The most successful companies didn’t get it right overnight. They stayed committed to listening and learning. They kept refining their VoC programs year after year. That’s how they built customer loyalty that lasts.
So, be ready for the long game. With the right mindset and the right steps, you’ll start seeing meaningful results, and your customers will notice too.
Potential challenge:
Impatience or shifting priorities can lead to giving up too soon.
How to avoid it:
Set realistic timelines and celebrate small wins. Use customer stories and internal feedback to maintain momentum and remind everyone why it matters.
Conclusion
If you want to build better products, create loyal customers and grow your business, creating a robust VoC program is the way to go.

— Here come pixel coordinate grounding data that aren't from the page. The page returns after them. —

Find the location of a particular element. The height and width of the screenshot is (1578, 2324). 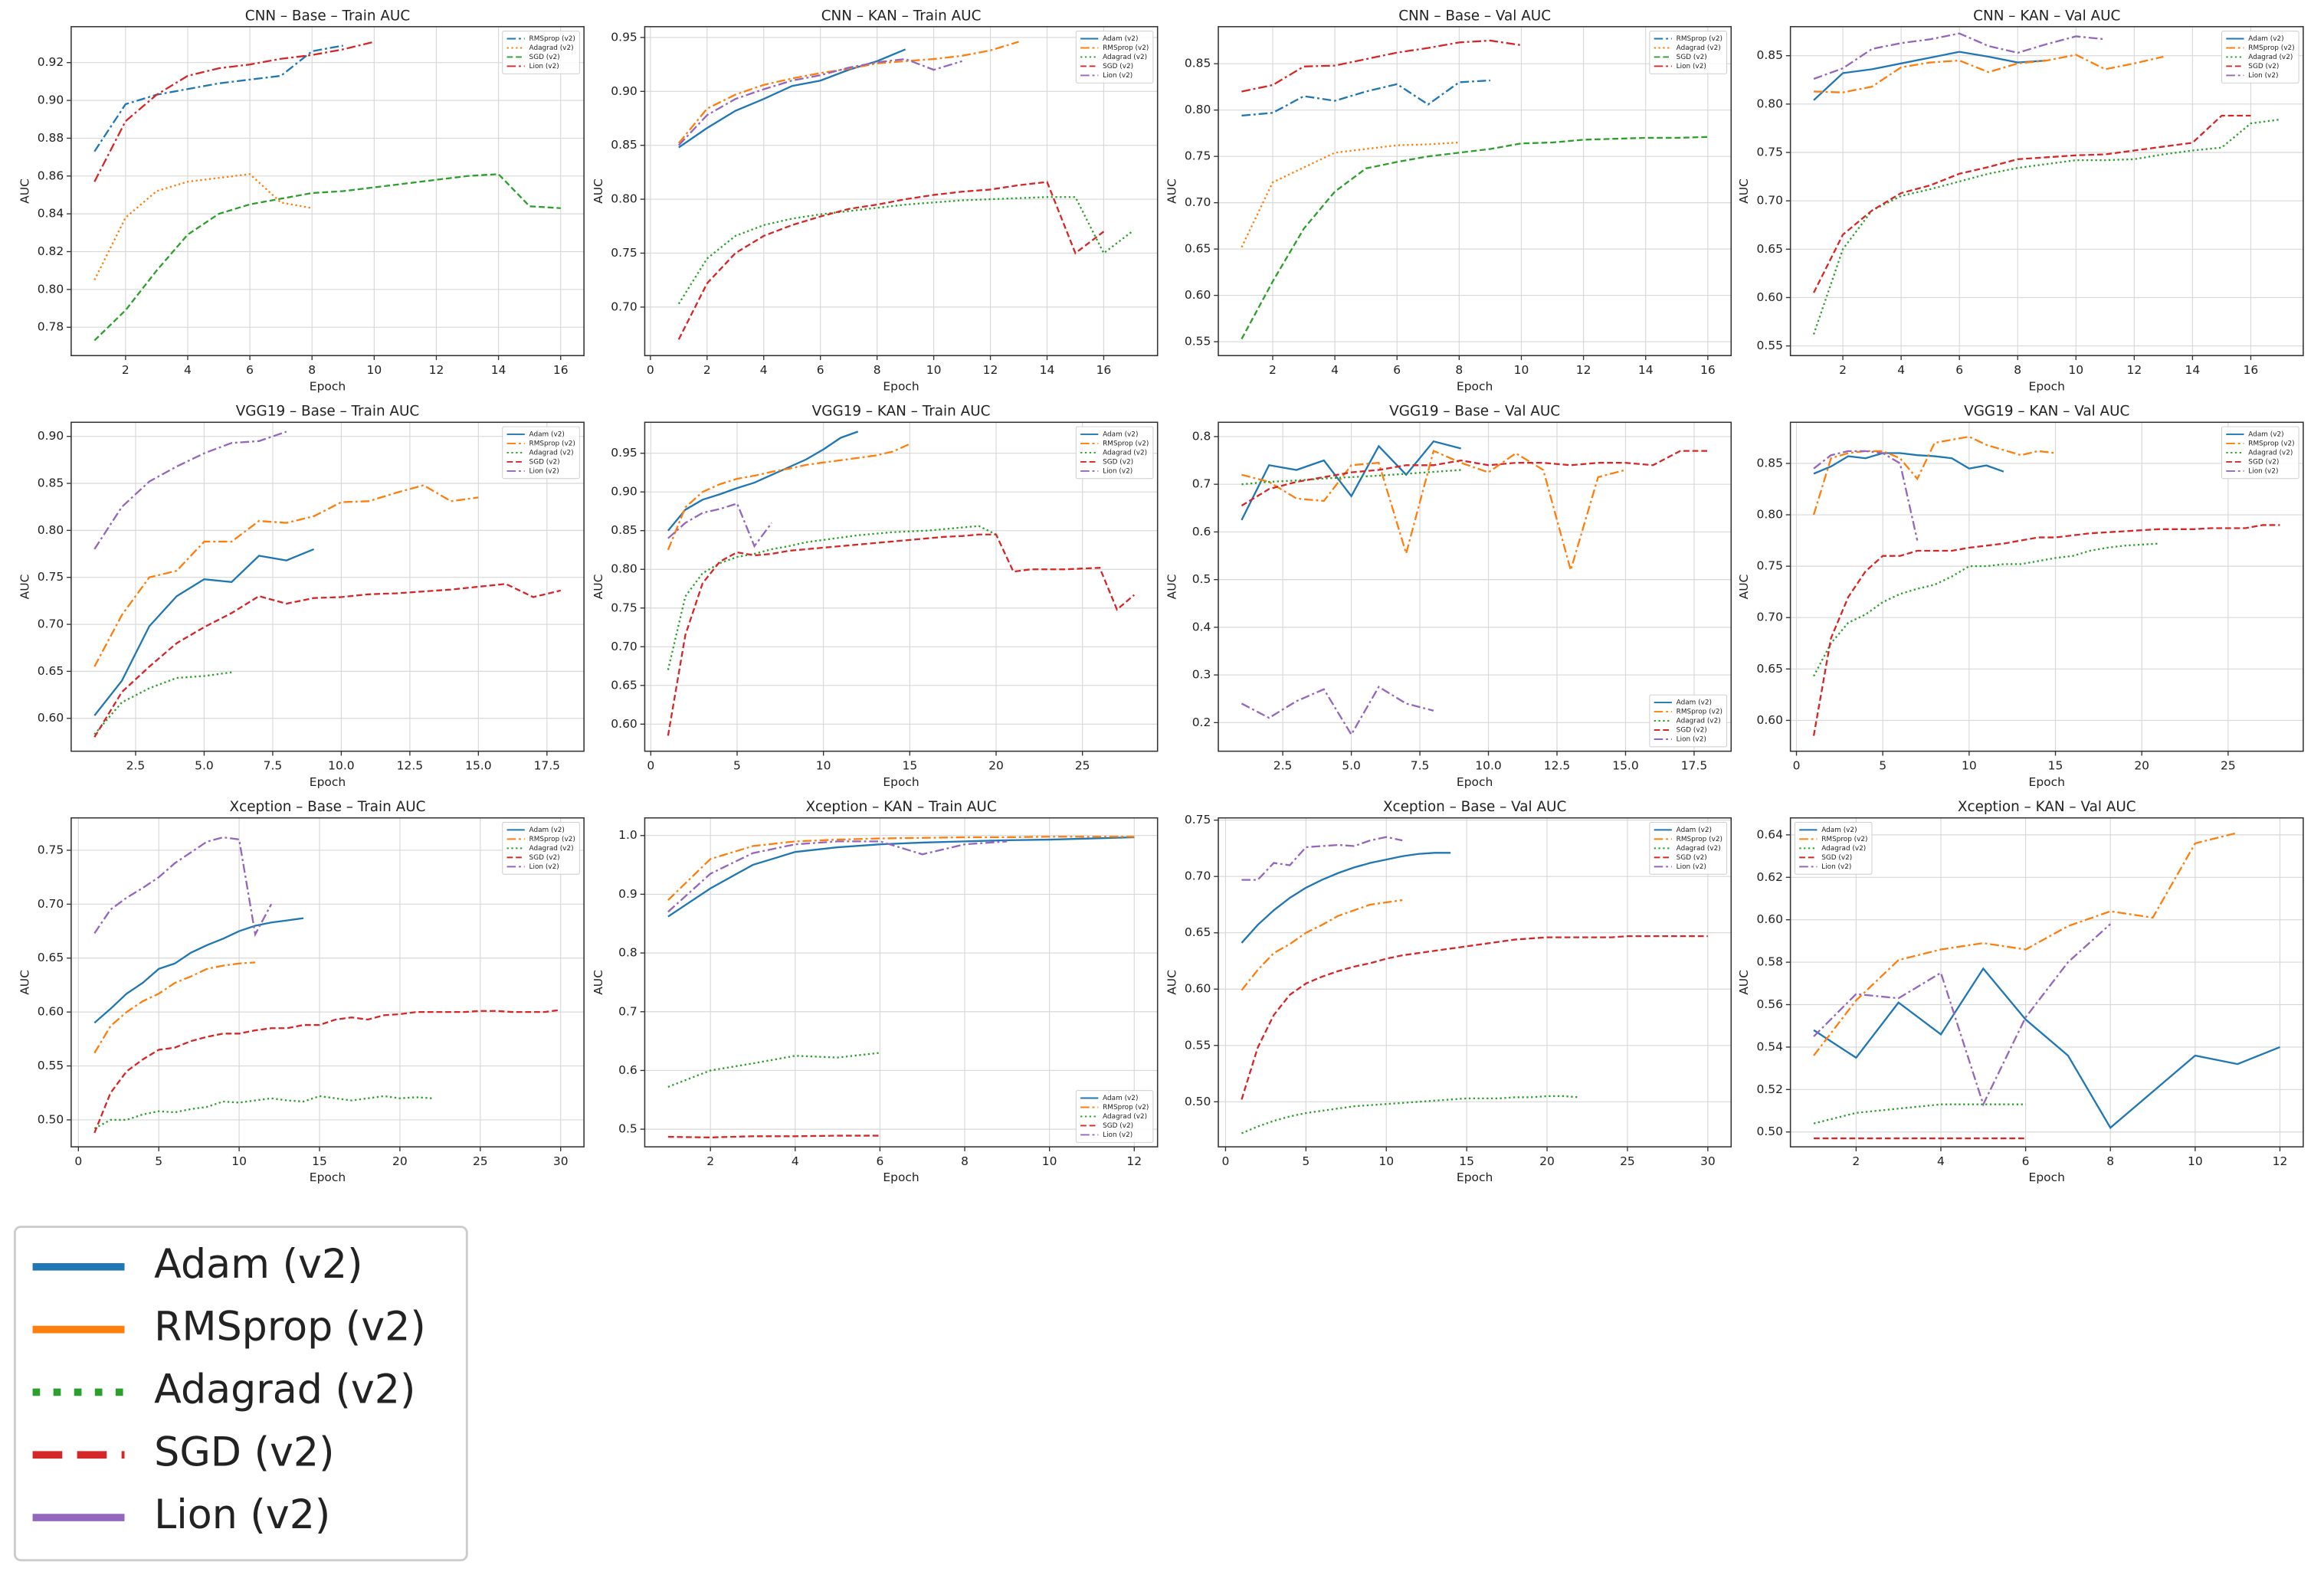

main-legend-box is located at coordinates (240, 1394).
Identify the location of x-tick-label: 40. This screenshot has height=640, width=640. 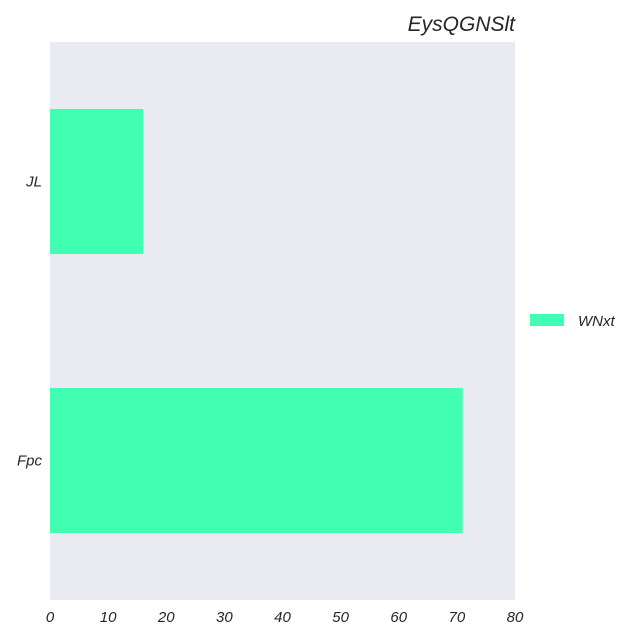
(282, 618).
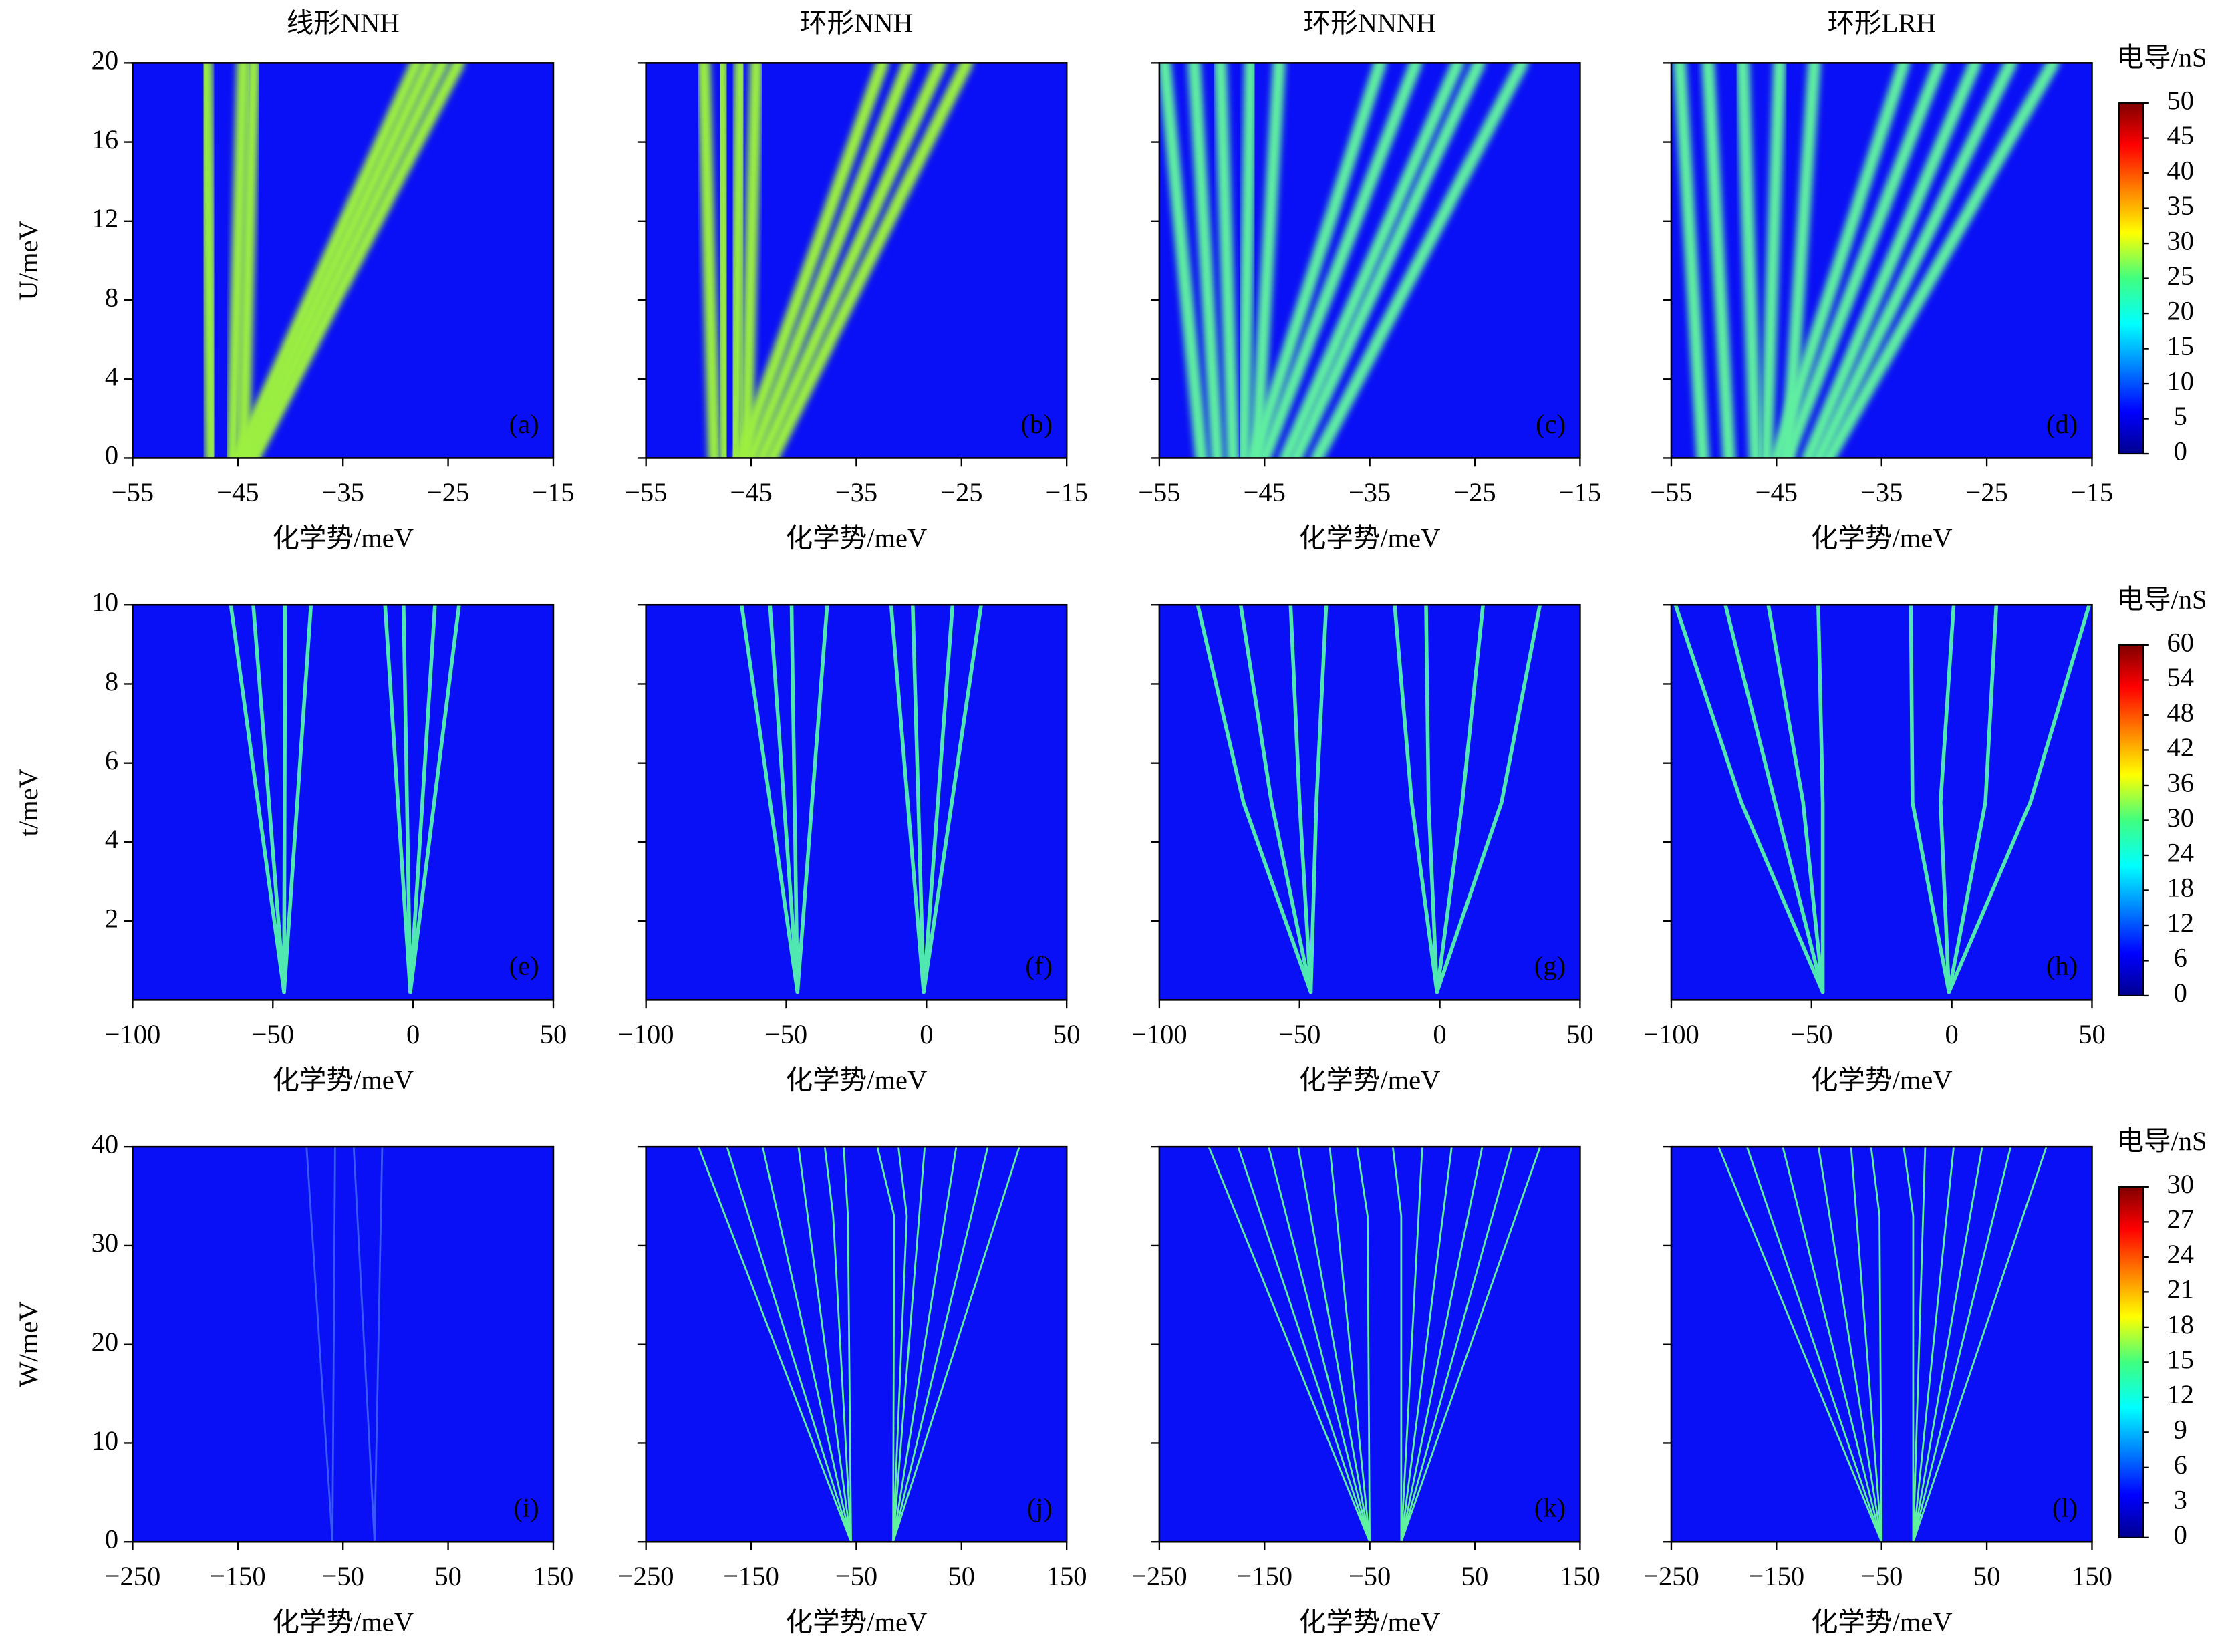 The image size is (2236, 1652). I want to click on colorbar-tick-label: 9, so click(2180, 1430).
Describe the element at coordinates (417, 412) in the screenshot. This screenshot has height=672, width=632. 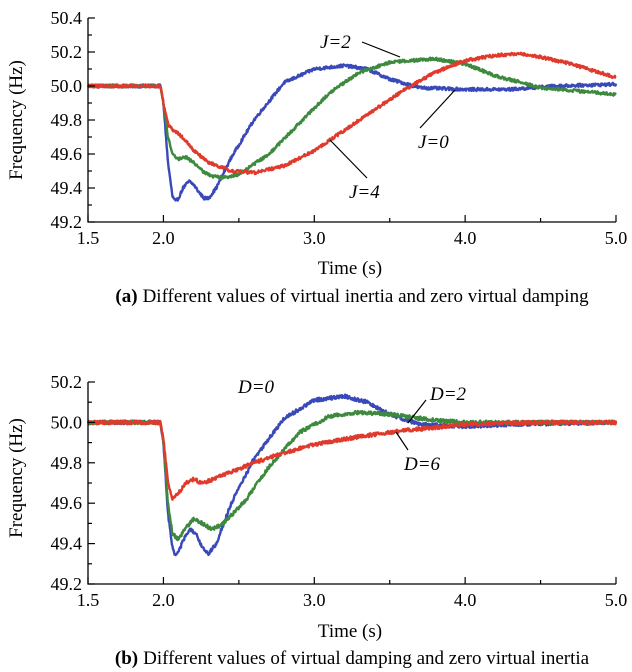
I see `annotation-leader-b-d2` at that location.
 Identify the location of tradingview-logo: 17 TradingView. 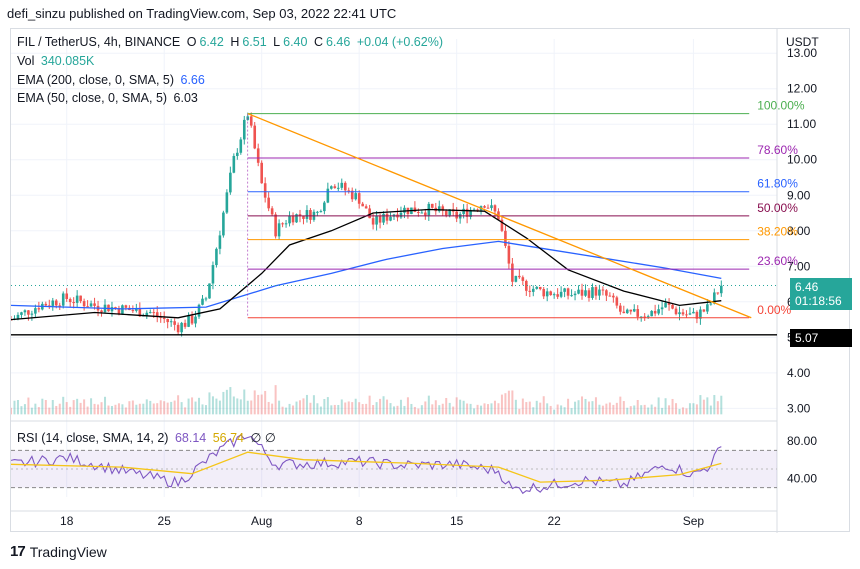
(58, 552).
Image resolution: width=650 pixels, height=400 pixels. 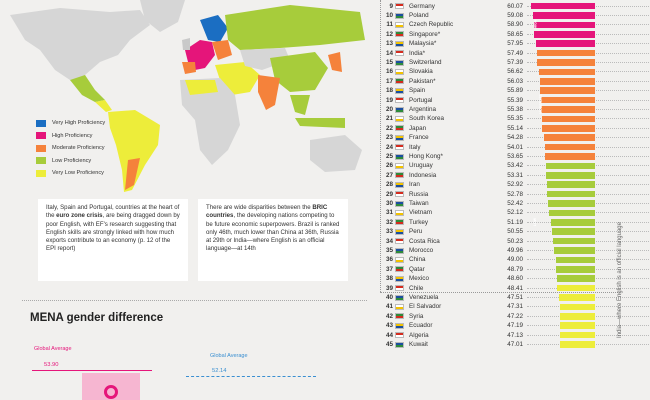 I want to click on rank-number: 10, so click(x=389, y=15).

An effective VoC survey helps you reduce churn rate, discover hidden market opportunities, improve cross-team alignment and drive smarter growth strategies for your business. However, to build an effective voice of the customer strategy, you need to follow certain steps. Just start actively listening to customer feedback, turn them into actionable insights, but stay committed to the process. If you face a challenge automating this whole process, leverage ideal VoC tools. Such tools will help you collaborate with customers, centralize their feedback and come up with a compelling product roadmap with ease.
FAQs
1. What is the voice of the customer survey?
A VoC survey describes your customer’s experience with your product and their expectations of it. So, you get to know their needs, expectations, preferences and experiences to enhance your product or service better.
2. What is the voice of the customer example?
Let’s say you purchased a product from an e-commerce store. After completion of the purchase, you receive an email asking you to rate your overall satisfaction with the checkout experience on a scale of 1-10. That’s a perfect example of how the voice of the customer processes work to collect customer feedback to stay competitive in the market.
3. Why is Voice of the Customer important?
Voice of the Customer helps you see your business from your customer’s point of view. It shows you what matters most to them, so you can make smarter decisions, fix problems early and build better relationships that keep them coming back.
4. What are the four steps of VoC?
The four main steps of a voice of the customer process are to collect feedback, analyse the insights, take action and follow up with customers. This process helps you turn customer feedback into real improvements in your product, service and overall experience.
5. How do you present the Voice of the Customer (VoC) data?
You can present the voice of the customer data using simple charts, dashboards or reports that highlight key trends, common issues and customer suggestions. Keep it easy to understand so your team can quickly act on what your customers are telling you.